New Life for Fielded Searches

By R. S. Doiel, 2025-04-10

Simon Willison posted an article yesterday that caught my eye. He was pointing out how even small language models can be used to breakdown a search query into fielded tokens. Some of the earliest search engine, way before Google's one box, search engines were built on SQL databases. Full text search was tricky. Eventually full text search become a distinct service, e.g. Solr. The full text search engine enabled the simple search to become the expected way to handle search. Later search engines like Google's use log analysis to improve this experience further. When you use a common search string like "spelling of anaconda", "meaning of euphemism", "time in Hawaii" these results are retrieved from a cache. The ones that are location/time sensitive can be handled by simple services that either populate the cache or return a result then populate the cache with a short expatriation time. Life in search land was good. Then large language models hit the big time and the "AI" hyperbole cranked up to 11.

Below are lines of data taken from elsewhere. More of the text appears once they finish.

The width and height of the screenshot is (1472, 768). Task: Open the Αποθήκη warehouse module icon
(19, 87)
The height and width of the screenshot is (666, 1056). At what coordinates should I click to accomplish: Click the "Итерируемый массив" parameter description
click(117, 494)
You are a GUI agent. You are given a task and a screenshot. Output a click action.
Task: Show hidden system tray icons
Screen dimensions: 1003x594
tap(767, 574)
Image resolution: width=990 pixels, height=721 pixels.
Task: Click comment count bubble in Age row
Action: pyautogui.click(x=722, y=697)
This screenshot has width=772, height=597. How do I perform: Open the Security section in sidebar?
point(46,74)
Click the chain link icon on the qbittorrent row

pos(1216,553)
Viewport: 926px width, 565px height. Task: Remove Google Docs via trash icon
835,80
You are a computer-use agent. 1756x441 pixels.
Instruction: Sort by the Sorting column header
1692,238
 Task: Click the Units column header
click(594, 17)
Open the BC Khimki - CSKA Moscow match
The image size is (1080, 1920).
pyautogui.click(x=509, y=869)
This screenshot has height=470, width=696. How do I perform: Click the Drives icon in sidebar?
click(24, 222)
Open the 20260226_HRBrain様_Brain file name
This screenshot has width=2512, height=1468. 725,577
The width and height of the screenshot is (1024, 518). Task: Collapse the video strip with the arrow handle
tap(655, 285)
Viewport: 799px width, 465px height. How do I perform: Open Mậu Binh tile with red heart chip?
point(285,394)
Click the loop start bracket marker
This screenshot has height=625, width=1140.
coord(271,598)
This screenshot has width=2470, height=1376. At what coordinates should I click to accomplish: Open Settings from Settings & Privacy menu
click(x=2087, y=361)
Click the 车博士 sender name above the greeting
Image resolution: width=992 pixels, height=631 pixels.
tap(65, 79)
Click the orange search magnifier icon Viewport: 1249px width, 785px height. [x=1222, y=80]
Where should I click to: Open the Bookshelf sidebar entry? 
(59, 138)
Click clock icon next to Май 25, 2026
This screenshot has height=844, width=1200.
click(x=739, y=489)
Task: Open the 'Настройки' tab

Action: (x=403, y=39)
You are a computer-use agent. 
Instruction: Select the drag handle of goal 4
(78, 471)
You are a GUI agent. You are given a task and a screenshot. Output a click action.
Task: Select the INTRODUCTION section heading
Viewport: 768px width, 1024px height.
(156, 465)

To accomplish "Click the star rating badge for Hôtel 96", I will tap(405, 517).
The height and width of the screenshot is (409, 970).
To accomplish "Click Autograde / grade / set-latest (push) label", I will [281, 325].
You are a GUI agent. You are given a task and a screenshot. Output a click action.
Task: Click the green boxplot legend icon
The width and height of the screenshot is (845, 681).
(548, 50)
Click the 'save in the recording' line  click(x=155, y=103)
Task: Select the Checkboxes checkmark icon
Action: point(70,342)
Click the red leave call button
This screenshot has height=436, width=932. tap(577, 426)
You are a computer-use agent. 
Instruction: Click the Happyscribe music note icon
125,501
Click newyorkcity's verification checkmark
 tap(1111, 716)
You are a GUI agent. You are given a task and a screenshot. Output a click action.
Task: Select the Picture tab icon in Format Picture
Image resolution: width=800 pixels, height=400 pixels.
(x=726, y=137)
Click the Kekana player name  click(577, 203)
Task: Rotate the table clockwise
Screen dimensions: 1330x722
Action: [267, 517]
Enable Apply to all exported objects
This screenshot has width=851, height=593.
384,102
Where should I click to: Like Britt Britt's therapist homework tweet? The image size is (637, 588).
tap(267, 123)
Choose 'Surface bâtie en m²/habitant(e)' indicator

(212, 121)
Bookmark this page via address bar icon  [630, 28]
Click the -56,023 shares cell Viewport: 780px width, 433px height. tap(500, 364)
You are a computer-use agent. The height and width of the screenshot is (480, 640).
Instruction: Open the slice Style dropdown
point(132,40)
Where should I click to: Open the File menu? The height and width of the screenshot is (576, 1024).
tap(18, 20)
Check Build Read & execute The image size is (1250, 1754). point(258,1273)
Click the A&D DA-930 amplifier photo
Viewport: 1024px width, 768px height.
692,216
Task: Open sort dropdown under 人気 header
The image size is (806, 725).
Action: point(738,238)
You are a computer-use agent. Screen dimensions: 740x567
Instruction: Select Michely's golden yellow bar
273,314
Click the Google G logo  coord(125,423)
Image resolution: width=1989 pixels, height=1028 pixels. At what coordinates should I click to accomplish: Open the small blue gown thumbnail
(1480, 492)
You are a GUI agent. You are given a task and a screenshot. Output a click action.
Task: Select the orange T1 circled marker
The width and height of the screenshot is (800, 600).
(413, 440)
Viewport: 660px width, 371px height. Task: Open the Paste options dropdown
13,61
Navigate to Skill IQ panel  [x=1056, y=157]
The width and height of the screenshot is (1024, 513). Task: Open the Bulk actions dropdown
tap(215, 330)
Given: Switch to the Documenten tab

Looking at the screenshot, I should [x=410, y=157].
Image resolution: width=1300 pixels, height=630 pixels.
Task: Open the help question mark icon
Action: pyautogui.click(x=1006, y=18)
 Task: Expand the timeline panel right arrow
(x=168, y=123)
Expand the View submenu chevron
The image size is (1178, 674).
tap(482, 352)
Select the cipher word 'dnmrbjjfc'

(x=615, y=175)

There has been flirtation with replacing full text engines or more venerable SQL databases with large language models. There is a catch. Well many catches but let me focus on just one. The commercial large language models are a few years out of date. When you use a traditional search engine you expect the results to reflect recent changes. Take shopping a price from two years ago isn't has useful as today's price given the tariff fiasco. Assembling large language models takes allot of time, compute resources and energy. Updating them with today's changes isn't a quick process even if you can afford the computer and energy costs. So what do? One approach as been to allow the results of a large language model to have agency. Agency is to use a traditional search engine to get results. They're serious challenges with this approach. These include performance, impact on other web services and of course security.

What if the language model is used in the initial query evaluation stage? This is what Simon's article is about. He points out that even a smaller language model can be used to successfully take a query string and break it down into a fielded JSON object. Let's call that a search object. The search object then can be run against a traditional full text search engine or a SQL engine. These of course can be provided locally on your own servers. Ollama provides an easy JSON API on localhost that can be used as part of your query parsing stack. This may be leveling especially if your organization has collection specific content to search (e.g. a library, archive or museum).

Constructing an language model enable stack could look something like this.

  1. front end web service (accepts the queries)
  2. Ollama is used to turn the raw query string into a JSON search object
  3. The JSON search object is then sent to your full text search engine or SQL databases to gather results
  4. results are formatted and returned to the browser.

The key point in Simon Willison's post is that you can use a smaller language model. This means you don't need more hardware to add the Ollama integration. You can shoe horn it into your existing infrastructure.

This pipeline is a simple to construct. This trick part is finding the right model and evaluating the results and deciding when the LLM translation to a JSON search object is good enough. Worst case is the original query string can still be passed off to your full text engine. So far so good. A slightly more complex search stack with hopefully improved usefulness.

a few steps down the rabbit hole

Where I think things become interesting is when you consider where search processing can happen. In the old days the whole stack had to be on the server. Today that's isn't true. The LLM piece might still be best running server side but the full text search engine can be provided along with your statically hosted website. You can even integrate with a statically hosted JSON API. In light of that let's revisit my sequence.

  1. Front end web service response with a search page to the browser
  2. Browser evaluates the search page, gets the query string
  3. The browser then sends it to the Ollama web service that is returns a JSON search object (fielded object)
  4. The browser applies the object to our static JSON API calculating some results, it also runs query string through the static site search getting results
  5. results are merged and displayed in the browser

So you might be wonder about the static site search (browser side search) and JSON API I mentioned. For static site search I've found PageFind to be really handy. For the JSON API I'd go with FlatLake. The two eliminate much of what used to be required from dynamic websites like those provided by Drupal and WordPress. A key observation here is that your query string only leaves the browser once in order to get back the language model result. This is a step toward a more private search but it doesn't pass the goal of avoiding log traces of searches.

I first encounter browser side search solution with Oliver Nightingale's Lunrjs. I switch to PageFind because Cloud Cannon had the clever idea to partition the indexes and leverage WASM for delivering the search. PageFind has meant providing full text search for more than 10K objects.

Could a PageFind approach work for migrating the language model service browser side?

If the answer were yes, then would be a huge win for privacy. It would benefit libraries, archives and museums by allowing them to host rich search experiences while also taking advantage of the low cost and defensibilty of static site deployments.